No, causes are not worth dying for
1.There is no need to resort to death in order to make a point to fight for political changes in a country or even to stand true to one’s political ideology. Death in itself is unable to solve problems; the way forward is to have courage to triumph forward and the stamina for the struggle before changes are even implemented. In fact, when a non-violent approach or struggle is adopted, it could mean greater empowerment, as there is greater strength in non-resistance than resistance in the long term to win the hearts and minds of the people.

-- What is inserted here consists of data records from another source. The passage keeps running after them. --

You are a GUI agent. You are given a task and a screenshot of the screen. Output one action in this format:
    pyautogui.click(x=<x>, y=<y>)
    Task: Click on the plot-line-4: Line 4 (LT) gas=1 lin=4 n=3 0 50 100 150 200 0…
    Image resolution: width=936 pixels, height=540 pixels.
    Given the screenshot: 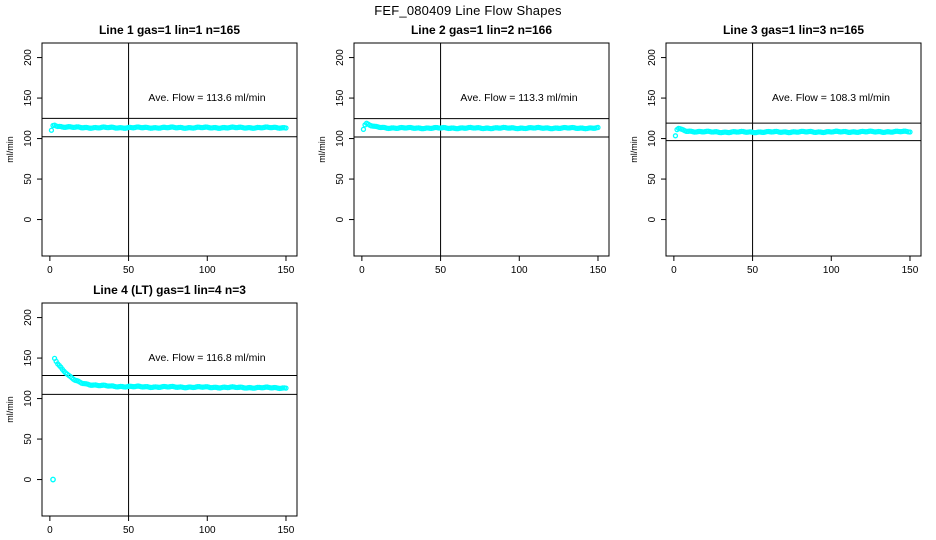 What is the action you would take?
    pyautogui.click(x=152, y=410)
    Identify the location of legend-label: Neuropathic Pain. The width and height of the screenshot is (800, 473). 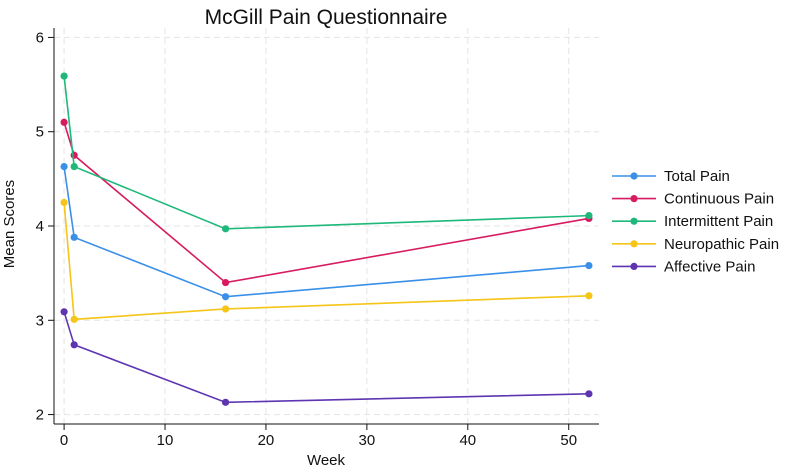
(722, 244).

For instance, Nelson Mandela and Ghandi are well known peace freedom fighters that get to change the history of South Africa and India respectively through the legacies they left behind. Apartheid was abolished in Africa and Ghandi managed to wrestle independence from the British for India. All these legacies were achieved through a peaceful struggle and these well-renowned leaders did not die for their cause or even their political ideologies.
2.No cause is ever worth dying for as self-preservation is key. There is no value in dying for a cause, and not see the fulfillment of the cause to the end. Also, what is important to many in today’s world may not necessary be important to others in generation to come. What an individual sets out to achieve and earmark in history may be tore down by others in the future. If that is the case, then the very act of sacrificing oneself may be viewed to be very foolish. Also, it is unlikely that society will progress forward or even adopt the cause if anyone dies for it. Death equalizes everything and things are likely to remain at status quo.

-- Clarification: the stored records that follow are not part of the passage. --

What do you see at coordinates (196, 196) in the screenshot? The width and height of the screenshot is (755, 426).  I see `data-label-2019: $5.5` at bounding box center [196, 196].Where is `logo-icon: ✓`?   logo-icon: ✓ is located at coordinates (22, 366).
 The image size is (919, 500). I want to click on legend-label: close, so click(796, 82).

For instance, the military in Myanmar refuses to recognize the election results and to give power to Aung Sun Suu Kyi. The rights of democracy and human rights are not respected. In such an occasion, by choosing to “die” for democracy does not mean that Myanmar will suddenly become a democracy the next day. Such transition takes time and it is not easily solved through making a statement of sacrificing oneself. Ironically, it would mean the death of democracy. However, one should note that the hunger strike by Aung Sun Suu Kyi that nearly resulted in her death is effective in getting concessions from the military only because she is the daughter of the well-respected Aung Sun. The military does not want a backlash from its own people.